On the contrary, Earth displays an extraordinary diversity of plant species (around 400,000), almost all of which contribute to the planet's energy-trapping potential. Why? How can biodiversity be reconciled with natural selection? This is the question Jonathan Silvertown asks in Demons in Eden as he explores the remarkable variations of form and the elaborate systems of coevolution with animals that are found throughout the plant kingdom.

Among plants there are some darwinian demons that seem unstoppable in their spread, such as the kudzu vine, which seems intent on burying Florida, or the rhododendron, which is running amok in British woodlands. But both of these were introduced by humans, taken to parts of the world where there seem to be no constraints upon their spread. And herein seems to lie the answer. Constraints on population expansion decelerate the tendency for any plant species to spread indefinitely and become the ultimate demon. Such constraints include herbivores, seed predators, parasites, diseases and new evolutionary developments in competitor plants.

When a plant escapes from these constraints, it may for a while become a darwinian demon. For example, genetic evidence seems to show that the olive tree invaded the Canary Islands just once. Freed from predators and competitors it may well have spread unrestrained. There is still nothing on the Canaries that eats olive seeds, but the arrival of other tree species and the introduction of goats by people supplied the constraints that put the demon olive back in chains.

Another type of constraint on indefinite population expansion in plants is the supply of resources.

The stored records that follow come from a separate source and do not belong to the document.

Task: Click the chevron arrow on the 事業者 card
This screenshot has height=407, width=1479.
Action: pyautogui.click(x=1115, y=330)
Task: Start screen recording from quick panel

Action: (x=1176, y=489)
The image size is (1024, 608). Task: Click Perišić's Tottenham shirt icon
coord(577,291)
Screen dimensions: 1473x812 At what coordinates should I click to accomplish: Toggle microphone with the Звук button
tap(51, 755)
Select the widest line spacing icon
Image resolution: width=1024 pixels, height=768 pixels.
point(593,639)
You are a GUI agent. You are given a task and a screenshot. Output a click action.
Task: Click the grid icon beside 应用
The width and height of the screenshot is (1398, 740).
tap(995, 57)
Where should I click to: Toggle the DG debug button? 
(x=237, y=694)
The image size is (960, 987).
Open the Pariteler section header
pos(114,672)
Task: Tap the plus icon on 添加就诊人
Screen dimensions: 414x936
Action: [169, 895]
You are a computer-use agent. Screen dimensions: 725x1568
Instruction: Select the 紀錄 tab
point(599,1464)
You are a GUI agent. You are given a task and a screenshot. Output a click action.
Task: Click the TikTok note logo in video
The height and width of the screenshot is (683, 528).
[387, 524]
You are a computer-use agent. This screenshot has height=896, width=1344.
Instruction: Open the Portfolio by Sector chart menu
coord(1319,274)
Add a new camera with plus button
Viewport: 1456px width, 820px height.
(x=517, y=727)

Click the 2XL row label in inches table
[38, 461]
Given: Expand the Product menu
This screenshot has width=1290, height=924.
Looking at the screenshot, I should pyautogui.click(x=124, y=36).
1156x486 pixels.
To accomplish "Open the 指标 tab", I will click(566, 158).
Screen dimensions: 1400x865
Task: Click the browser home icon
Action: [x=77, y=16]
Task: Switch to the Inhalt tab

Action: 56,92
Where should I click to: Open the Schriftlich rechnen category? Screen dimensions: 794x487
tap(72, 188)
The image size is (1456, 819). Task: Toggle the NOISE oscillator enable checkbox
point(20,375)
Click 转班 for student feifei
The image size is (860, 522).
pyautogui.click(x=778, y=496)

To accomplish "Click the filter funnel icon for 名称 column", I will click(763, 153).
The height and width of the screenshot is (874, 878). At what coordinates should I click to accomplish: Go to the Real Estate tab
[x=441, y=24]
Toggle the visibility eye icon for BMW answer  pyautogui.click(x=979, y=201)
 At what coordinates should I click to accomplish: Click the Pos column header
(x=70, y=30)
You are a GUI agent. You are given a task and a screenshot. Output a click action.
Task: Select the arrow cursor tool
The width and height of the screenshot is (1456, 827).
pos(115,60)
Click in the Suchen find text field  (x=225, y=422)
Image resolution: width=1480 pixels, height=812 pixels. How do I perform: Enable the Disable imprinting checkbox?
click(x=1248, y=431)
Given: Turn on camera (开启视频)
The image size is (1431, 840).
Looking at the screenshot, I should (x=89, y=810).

Soil elements, such as nitrogen, phosphorus, potassium and calcium, are not always abundant, and the one that falls farthest behind the plant's demands may become the limiting factor for its growth. Silvertown describes the long-running Park Grass experiment at Rothamsted in England, and shows how the addition of an element, such as nitrogen, that may be limiting to some plant species, causes changes in the composition of grassland, releasing some species from the constraints of element limitation and causing others to be suppressed by the growth of the unchained demons.

The great diversity among plants does not therefore contradict darwinian principles, but upholds them. Vegetation illustrates the complex balance of interacting forces and trade-offs that evolution generates among competing species. In this highly readable and pleasantly anecdotal account of the dynamics of the plant world, Silvertown suggests that tasting the fruit of evolutionary knowledge may provide us with a ticket for readmission to the Garden of Eden, where we can exercise the privilege by ensuring that biodiversity is conserved. Let us hope that he is right.